Author: Hugh Bollinger/Thursday, May 16, 2019/Categories: natural history, wildlife conservation, photography, video, sustainability, art and design, environment, climate change

                                      Camp Fire, Northern California 2018 (credit: NASA Landsat-8)

In the 1920 poem Fire & Ice, the famous writer Robert Frost pondered how the world would meet its end:

Some say the world will end in fire,
Some say in ice.
From what I’ve tasted of desire
I hold with those who favor fire.
But if it had to perish twice,
I think I know enough of hate
To say that for destruction ice
Is also great and would suffice.

The myriad impacts due to climate change were unknown in Frost's day. However, he did pose a very existential question.

The consequences of climate change were first widely predicted in the mid-1980's but they were estimated not to begin unfolding until the middle of the 21st Century. What was predicted for the 2050's is already happening now. Amplified severe weather events including super-storms; rising sea levels; marine coral bleaching; melting polar ice; and mega-fires are now hard to ignore. These climate signals are global as new data is added every year. The Scripps Institution of Oceanography has just measured the highest concentration of CO2 ever recorded, 415ppm, at the summit of their monitoring station on Mount Mauna Loa in Hawai'i. This level of atmospheric carbon dioxide is higher than it has been since before humans even existed.

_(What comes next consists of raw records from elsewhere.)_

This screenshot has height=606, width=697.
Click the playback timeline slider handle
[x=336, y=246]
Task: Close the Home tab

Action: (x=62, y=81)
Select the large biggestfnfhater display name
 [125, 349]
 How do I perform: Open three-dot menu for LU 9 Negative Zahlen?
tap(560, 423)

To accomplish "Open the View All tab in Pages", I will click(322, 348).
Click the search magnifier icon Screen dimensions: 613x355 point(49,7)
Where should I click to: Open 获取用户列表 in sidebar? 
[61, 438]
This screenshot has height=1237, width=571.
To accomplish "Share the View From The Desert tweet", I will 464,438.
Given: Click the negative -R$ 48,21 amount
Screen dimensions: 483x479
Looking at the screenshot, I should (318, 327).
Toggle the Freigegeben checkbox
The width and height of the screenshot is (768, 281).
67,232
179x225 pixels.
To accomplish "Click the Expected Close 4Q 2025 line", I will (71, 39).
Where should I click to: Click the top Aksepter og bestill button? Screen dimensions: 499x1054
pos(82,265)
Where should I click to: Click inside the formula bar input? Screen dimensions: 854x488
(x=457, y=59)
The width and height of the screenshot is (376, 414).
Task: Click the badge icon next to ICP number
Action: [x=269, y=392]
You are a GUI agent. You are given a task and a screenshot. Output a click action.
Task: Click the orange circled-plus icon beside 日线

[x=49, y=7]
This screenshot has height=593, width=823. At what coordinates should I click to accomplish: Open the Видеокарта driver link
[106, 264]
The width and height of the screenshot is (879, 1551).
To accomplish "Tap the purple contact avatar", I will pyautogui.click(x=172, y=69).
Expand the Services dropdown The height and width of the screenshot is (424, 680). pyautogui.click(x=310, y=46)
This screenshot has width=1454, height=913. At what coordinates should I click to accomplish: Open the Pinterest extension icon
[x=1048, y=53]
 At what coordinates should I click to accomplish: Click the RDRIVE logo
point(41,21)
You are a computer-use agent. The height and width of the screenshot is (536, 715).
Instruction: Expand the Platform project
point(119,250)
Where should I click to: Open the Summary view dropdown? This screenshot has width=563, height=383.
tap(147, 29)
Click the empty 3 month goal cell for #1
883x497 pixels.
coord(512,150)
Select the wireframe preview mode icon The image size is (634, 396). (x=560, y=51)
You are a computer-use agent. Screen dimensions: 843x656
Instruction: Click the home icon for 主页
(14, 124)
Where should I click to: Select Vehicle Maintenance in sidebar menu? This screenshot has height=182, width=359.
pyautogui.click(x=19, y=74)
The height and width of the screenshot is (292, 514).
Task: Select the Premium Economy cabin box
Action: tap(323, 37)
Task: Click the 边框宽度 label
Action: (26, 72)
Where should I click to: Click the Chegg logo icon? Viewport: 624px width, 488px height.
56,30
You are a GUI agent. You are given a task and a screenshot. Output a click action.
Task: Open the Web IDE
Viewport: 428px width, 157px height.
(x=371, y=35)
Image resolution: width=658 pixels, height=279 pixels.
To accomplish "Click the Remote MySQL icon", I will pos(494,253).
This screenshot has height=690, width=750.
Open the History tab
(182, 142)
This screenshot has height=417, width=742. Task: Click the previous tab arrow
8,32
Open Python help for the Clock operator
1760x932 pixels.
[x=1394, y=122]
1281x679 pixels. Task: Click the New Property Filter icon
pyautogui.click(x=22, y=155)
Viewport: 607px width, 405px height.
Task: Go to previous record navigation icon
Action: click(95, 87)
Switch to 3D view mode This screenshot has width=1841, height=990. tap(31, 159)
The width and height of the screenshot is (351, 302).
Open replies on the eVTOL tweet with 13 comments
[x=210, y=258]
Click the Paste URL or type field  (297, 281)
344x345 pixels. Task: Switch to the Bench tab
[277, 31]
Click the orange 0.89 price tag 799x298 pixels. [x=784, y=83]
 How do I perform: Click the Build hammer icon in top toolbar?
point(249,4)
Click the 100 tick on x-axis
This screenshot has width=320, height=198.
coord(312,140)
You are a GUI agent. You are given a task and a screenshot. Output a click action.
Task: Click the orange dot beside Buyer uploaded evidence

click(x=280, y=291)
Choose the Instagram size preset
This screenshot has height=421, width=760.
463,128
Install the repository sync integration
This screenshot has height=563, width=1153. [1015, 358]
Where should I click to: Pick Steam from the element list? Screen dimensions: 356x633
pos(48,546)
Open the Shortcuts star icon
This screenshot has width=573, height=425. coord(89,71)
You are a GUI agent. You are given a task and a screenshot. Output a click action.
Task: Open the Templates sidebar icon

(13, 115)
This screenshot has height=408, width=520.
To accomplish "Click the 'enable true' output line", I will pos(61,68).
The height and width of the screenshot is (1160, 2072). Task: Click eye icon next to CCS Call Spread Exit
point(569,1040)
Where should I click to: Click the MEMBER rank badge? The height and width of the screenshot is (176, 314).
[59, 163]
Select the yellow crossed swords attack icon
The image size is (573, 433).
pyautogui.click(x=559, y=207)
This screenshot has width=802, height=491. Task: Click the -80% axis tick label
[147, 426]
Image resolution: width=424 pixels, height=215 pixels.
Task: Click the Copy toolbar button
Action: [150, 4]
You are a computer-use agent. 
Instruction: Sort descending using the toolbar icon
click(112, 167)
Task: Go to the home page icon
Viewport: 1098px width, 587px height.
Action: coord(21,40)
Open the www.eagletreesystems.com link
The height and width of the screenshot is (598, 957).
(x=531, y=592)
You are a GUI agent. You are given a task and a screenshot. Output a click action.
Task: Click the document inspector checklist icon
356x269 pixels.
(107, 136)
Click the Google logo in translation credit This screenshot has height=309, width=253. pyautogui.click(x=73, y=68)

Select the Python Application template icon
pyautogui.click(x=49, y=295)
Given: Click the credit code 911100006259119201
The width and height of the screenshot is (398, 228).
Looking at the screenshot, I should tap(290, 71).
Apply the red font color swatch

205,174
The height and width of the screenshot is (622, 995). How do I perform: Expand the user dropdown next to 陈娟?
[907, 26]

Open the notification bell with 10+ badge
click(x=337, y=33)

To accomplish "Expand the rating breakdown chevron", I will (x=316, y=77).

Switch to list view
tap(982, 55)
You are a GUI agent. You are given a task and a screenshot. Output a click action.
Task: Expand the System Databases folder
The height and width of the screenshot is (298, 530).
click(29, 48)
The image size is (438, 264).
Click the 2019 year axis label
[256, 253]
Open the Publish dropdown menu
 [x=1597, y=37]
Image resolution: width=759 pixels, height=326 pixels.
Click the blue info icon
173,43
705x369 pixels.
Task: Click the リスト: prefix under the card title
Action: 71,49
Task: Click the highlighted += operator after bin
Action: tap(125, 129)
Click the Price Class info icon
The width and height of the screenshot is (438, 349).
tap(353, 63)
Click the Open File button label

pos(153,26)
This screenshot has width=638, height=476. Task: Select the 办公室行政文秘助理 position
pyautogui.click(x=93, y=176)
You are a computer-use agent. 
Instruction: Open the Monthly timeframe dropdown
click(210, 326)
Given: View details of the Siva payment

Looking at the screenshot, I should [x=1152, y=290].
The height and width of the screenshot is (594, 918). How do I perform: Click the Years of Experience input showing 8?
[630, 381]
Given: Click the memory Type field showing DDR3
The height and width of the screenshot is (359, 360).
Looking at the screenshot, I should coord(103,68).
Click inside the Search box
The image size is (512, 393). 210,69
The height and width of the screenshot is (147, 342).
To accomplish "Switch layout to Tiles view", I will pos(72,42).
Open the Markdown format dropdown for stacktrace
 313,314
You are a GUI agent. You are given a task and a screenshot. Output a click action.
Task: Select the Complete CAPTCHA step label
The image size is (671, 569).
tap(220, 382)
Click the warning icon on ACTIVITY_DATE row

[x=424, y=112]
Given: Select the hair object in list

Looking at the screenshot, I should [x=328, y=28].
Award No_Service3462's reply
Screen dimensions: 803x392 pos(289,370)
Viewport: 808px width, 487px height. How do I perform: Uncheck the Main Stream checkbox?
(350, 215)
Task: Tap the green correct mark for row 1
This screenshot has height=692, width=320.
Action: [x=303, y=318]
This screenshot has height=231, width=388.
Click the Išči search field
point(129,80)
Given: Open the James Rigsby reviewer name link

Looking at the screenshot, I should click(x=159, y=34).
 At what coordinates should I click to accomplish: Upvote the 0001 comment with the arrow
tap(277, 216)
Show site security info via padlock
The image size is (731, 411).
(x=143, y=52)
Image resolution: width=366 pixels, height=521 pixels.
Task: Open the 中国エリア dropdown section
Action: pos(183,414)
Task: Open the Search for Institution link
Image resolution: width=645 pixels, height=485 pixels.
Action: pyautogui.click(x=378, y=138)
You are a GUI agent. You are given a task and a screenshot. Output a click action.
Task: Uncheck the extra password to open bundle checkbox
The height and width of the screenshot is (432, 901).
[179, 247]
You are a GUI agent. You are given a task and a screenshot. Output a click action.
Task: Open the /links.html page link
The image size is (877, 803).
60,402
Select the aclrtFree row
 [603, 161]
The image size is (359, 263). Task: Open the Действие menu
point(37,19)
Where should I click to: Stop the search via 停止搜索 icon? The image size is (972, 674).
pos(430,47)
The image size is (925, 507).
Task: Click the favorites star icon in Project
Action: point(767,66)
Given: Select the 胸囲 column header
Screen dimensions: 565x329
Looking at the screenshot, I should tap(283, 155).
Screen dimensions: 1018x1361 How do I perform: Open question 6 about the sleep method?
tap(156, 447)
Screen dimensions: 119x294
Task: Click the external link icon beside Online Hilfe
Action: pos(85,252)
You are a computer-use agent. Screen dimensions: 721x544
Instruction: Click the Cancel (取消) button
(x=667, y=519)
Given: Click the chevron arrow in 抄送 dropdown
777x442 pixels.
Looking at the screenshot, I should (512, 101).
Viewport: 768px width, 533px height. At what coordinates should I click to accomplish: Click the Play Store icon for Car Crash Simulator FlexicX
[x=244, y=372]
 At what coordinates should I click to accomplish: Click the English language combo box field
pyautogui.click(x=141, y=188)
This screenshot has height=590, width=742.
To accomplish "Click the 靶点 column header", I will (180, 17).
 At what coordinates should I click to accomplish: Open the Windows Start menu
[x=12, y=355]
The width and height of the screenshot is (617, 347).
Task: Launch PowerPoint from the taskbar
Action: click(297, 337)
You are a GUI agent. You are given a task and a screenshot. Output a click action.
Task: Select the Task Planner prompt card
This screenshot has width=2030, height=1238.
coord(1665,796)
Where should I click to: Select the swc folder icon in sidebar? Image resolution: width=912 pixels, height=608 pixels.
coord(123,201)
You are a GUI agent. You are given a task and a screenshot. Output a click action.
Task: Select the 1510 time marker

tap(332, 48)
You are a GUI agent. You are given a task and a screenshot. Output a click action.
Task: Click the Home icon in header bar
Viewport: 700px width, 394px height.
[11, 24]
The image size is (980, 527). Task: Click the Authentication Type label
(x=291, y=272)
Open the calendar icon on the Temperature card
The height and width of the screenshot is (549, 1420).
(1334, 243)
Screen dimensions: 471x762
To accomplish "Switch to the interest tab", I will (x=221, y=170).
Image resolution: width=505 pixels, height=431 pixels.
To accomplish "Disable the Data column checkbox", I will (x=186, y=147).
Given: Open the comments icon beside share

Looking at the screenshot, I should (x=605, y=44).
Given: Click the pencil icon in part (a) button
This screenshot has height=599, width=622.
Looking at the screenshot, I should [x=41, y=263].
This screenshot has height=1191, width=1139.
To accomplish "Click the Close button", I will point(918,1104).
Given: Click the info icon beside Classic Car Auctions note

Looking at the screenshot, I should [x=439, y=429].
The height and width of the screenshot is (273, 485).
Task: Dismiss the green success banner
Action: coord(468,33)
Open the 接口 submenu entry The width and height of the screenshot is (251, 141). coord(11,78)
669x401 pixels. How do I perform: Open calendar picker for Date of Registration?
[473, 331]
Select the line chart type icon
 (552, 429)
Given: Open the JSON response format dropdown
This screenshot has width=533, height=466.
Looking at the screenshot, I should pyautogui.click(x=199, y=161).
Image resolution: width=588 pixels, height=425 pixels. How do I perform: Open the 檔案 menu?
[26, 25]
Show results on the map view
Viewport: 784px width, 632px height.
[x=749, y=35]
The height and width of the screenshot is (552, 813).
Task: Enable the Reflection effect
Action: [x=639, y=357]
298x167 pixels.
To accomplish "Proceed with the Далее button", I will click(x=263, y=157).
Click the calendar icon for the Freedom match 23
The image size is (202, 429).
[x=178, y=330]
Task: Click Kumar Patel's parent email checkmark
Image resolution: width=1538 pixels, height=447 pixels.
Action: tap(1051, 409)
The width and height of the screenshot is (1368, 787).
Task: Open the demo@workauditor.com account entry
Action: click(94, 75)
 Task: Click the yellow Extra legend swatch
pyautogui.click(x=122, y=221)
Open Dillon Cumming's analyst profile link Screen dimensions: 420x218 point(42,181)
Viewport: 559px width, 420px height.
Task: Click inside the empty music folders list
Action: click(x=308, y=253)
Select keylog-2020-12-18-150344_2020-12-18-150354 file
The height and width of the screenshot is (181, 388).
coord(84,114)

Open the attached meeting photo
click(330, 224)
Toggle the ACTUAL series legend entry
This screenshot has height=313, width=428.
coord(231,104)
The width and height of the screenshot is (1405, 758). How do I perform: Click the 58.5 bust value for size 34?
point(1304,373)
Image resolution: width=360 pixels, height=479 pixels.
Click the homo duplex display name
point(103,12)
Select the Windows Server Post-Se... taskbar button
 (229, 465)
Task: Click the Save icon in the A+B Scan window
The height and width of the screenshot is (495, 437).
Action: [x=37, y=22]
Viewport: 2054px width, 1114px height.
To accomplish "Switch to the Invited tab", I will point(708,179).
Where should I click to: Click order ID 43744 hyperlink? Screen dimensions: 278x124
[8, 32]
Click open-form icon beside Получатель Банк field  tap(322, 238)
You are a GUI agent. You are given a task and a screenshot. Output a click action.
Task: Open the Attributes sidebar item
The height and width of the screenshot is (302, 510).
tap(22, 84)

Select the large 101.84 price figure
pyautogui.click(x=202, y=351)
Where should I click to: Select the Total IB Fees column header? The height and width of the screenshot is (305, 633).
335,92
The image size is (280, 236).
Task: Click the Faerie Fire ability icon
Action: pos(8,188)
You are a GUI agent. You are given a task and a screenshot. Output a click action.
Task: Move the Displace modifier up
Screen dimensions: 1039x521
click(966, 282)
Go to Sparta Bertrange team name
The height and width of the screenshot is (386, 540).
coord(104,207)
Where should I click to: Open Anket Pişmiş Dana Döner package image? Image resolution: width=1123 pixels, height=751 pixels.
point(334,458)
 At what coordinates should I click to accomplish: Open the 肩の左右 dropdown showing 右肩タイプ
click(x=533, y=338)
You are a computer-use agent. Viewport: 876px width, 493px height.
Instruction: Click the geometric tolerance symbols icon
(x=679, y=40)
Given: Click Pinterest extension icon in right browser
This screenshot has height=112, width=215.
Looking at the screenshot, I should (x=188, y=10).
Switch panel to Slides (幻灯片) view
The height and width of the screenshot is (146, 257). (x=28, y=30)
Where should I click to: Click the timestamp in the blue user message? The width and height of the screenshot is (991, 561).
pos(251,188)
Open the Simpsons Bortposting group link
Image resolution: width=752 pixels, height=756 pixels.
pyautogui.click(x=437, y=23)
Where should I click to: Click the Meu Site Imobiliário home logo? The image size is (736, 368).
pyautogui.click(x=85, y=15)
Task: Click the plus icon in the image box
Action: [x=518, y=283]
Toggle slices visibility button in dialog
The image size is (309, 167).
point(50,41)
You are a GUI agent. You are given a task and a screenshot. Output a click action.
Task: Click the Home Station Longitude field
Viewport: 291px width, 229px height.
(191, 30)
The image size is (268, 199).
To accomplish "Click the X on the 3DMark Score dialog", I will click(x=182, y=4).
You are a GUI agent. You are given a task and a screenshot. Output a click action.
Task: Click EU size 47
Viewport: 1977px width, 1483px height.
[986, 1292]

Scientific data, published reports, and economic costs associated with such extreme events are critical but they can also seem obscure and hard to interpret by many people. Artists can play a major role in communicating scientific findings considering their ability to see the environment in highly visual, profound, and impactful ways. Several have taken climate change as their mission and now focus on extreme fires and melting glaciers to illustrate climate change happening in California and Greenland.

Jeff Frost, a video artist, and Zaria Forman, an illustrator, use their subjects to produce important statements with their visual creations. They are hauntingly beautiful as well. Frost has produced an installation, Fire in California, to showcase the power of fire, the people impacted, and the first responders who must battle the blazes. Forman was asked by NASA to join their aerial survey program Operation Ice Bridge to observe the Greenland icecap so she could gain further perspective for her realistic, but also abstract-appearing, ethereal ic landscapes. These efforts are ongoing 'works in progress' for both artists.

These artists are creating powerful statements at the intersection of visual art, environmental science, and social action. Their efforts should be widely seen to prevent the outcomes Frost pondered.